Eles permaneceram parados enquanto uma grande medusa de cristal surgiu. As pessoas atraídas por elas abriram suas bocas e seus gritos de terror seriam ouvidos se não fosse pela providencial deficiência auditiva, suas almas começaram a subir e encher o ar como se fossem névoa carregando rostos efêmeros e apavorados antes de serem dissolvidos e sugados pela criatura.
Todos correram, Cássio puxou a roupa de Deborah mas está permaneceu impassível e gesticulou para o menino.
“Não podemos nos esconder sempre.” – foi o que ela disse levantando a pistola que tomou do policial e mirando a criatura.
Ela nunca havia dado um tiro na vida, seria a primeira vez.
Mesmo tremendo ela fez pontaria e puxou o gatilho. Ela sentiu o tranco da arma, mas não ouviu a explosão do disparo e nem o brado de desespero e dor emitido pela criatura que mais uma vez tremeu sues tentáculos, agora de agonia, antes de despencar no chão e se estilhaçar como vidro.
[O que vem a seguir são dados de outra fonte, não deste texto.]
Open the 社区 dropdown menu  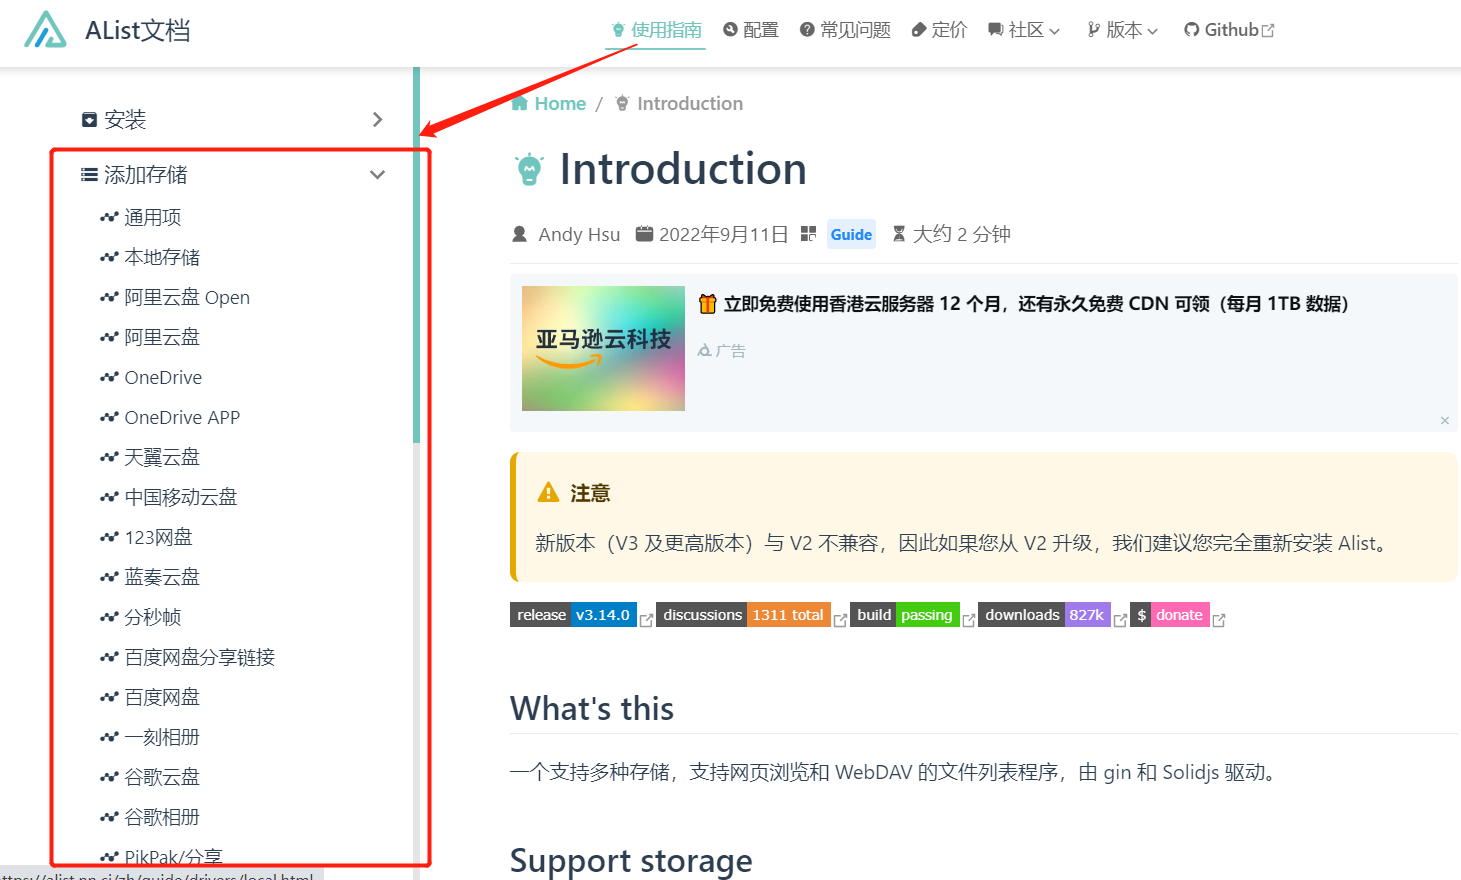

O que se viu a seguir foi um espetáculo surreal. Os restos da criatura brilharam tanto a ponto de doer os olhos, um turbilhão de cores saia de seu interior enquanto vários espectros sobre a forma de espirais de fumaça deixavam sua carcaça.
Cássio olhou para tudo aquilo e reconheceu entre os espectros duas faces distorcidas, mas aparentemente aliviadas, ele não sabia, mas eram Carine e seu pai, agora juntos e finalmente livres.
Ao mesmo tempo em que aqueles espíritos cativos conheciam a liberdade os corpos abandonados caiam ao chão e seus olhos readquiriam o aspecto de antes, porém não refletiam nada além da ausência de vida. Eles estavam mortos.
Deborah percebeu duas novas sombras se aproximarem, duas medusas que tentavam desesperadamente recolher as almas que escapavam. A moça atirou de novo e o mesmo espetáculo se repetiu, apesar de assustadores aqueles seres eram frágeis e fáceis de matar.
O menino observava tudo e ria, um sorriso de vitória e vingança. Logo as outros pessoas que correram reapareceram.
“Podemos vencê-los. Podemos vencê-los.” – eram o que todos diziam em sua linguagem de sinais.
Deborah e Cássio seguiram com o grupo. Uma pequena resistência foi formada naquela cidade e no mundo todo histórias semelhantes eram repetidas. Aqueles que não ouviam a música tiveram uma chance, mas bilhões foram levados até finalmente os estranhos invasores terminarem sua pilhagem de almas e abandonarem o planeta, deixando para trás um mundo de sobreviventes, mas dominado pelo silêncio.